Five, Greek wines are made for food.
Greek wine is a natural pairing for food, especially Mediterranean cuisine, though its versatility extends into many other cuisines as well.  Many producers have told me that their wines were specifically produced to accompany food and I have yet to hear a Greek producer tell me that their wines were created not to pair with food.  If you purchase a Greek wine, you can be almost assured that it will pair well with food.  Dependent on the type of food, there is also probably a type of Greek wine which will work well with that dish, from seafood to steak, pasta to chicken.

"No poem was ever written by a drinker of water."
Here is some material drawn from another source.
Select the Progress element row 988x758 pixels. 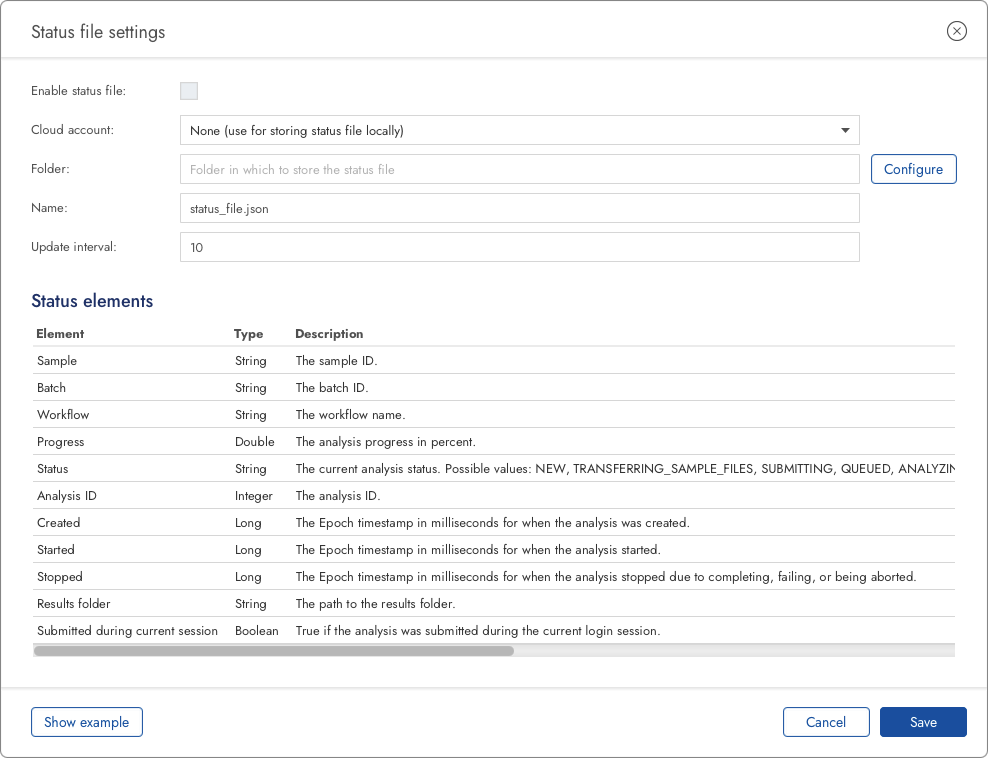click(61, 442)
Six, there is good value in Greek wines
As many wine lovers are concerned about price, Greek wines should be appealing as you'll find a fair number of tasty Greek wines for under $15, making them very affordable options. The fact Greek wines are not as popular means they are more hidden value wines. Some wine regions, due to their popularity, raise their prices commensurately. Greek produces high-end wines too, but those on a budget will find much to please them. These value wines are also an excellent entry to experience all that Greek wine has to offer.  

"When there is plenty of wine, sorrow and worry take wing."
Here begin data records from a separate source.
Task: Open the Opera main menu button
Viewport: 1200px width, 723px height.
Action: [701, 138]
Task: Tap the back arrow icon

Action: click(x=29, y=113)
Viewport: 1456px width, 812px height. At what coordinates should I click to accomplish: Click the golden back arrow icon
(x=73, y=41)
Seven, there are many organic vineyards in Greece.
The eco-system in Greece is very conducive to organic agriculture, especially due to conditions which limit potential diseases, so the use of chemicals in vineyards is often unnecessary. A number of wineries have received organic certification, though others have not sought certification yet still engage in organic agriculture. And as agriculture has been such a significant aspect of the country for millenia, many farmers take a more holistic approach to agriculture. This matters to numerous wine lovers and is an added reason to embrace Greek wines.

"I regard those as wise who employ old wine freely and study old stories."

Eight, the average person will enjoy Greek wines.
There is no reason why consumers won't like Greek wines.  The wines offer plenty of delicious tastes, pair well with food, and offer value. I have seen plenty of consumers taste Greek wines, and be pleasantly surprised at how much they enjoyed them. The reason they often do not sell is more due to unfamiliarity and ignorance. Most consumers know little about Greek wines so they gravitate instead to what they already know. That can be overcome with greater education and more tastings. People need to be shown they are missing out on these delicious Greek wines.

"The best kind of wine is that which is most pleasant to him who drinks it."
--Pliny the Elder

Nine, give Retsina a chance.
Many people turn their nose up at Retsina, having had very unpleasant previous experiences with this wine. My initial experiences with retsina, up until several years ago, were nasty, reminding me of Pine Sol. However, I have now tasted a few Retsinas which I actually enjoyed. The pine element was more in the background, adding an interesting herbal element to the wine without overpowering. Wine making has improved and now you will find delicious and appealing Retsinas that should change your opinion about these wines.

"In wine there is health."
--Pliny the Elder

Ten, and most importantly, Greek wines are delicious.
It is a simple thought but sometimes gets forgotten amidst everything else. In the end, the most significant aspect of wine is that it tastes good. No matter what else a wine has going for it, if it does not taste good then it has failed. I have tasted many good Greek wines, certainly not everything I have tasted, but the majority at least. I have tasted good wines of all types, whites, reds, roses, dessert wines and retsina. I may appreciate Greek wines for many different reasons, but first and foremost, taste remains the most compelling reason to drink Greek wines.

So, are you convinced to give Greek wines a try?